Allison Miller is an American actress. She is best known for playing Michelle Benjamin on the NBC series Kings, Skye Tate on the Fox series Terra Nova, and Carrie on the NBC series Go On. She starred as Laura Larson on the Syfy television series Incorporated. She is currently starring in ABC's A Million Little Things.

Early life
Miller was born in Rome, Italy, to American parents Margo and John Winn Miller. Her father is the former publisher of The Olympian newspaper in Olympia, Washington.

During her childhood, Miller moved often, growing up mostly in Lexington, Kentucky, before starting high school in State College, Pennsylvania, and finishing at Maclay School in Tallahassee, Florida.

Miller briefly attended Boston University before attending Rhodes College for her freshman year, and then transferring to the University of Florida in Gainesville. She is a member of Kappa Delta sorority, and was featured in a story in Kappa Delta's newsletter The Angelos.
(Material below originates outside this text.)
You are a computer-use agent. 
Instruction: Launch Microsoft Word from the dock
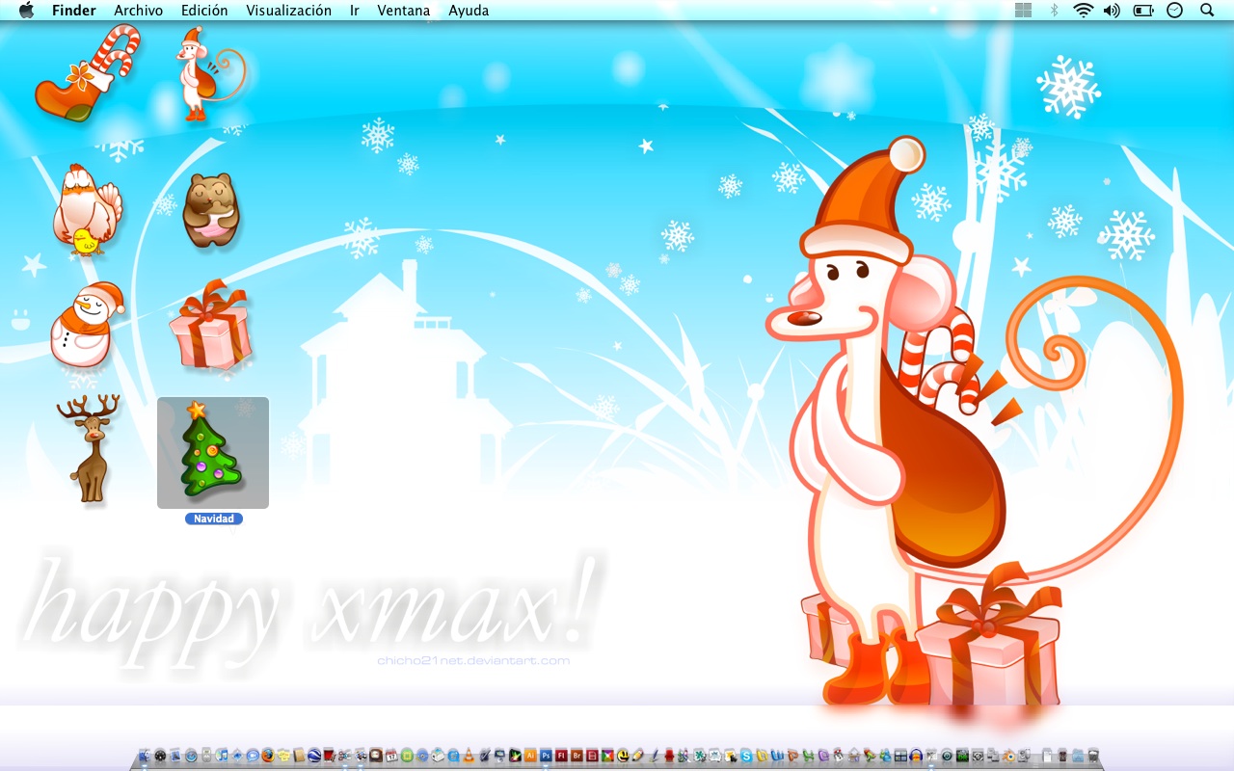[778, 758]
In 2006, Miller dropped out of college and moved to Hollywood to pursue her acting career full-time. She has training in voice and tap, jazz, and modern dance. She is a mezzo-soprano and plays the piano and the guitar. She is proficient in Spanish and French.

Career
Miller started her career as member of the Young Actors Theatre in Tallahassee, Florida. She appeared as Nora in the play Brighton Beach Memoirs for the theatre.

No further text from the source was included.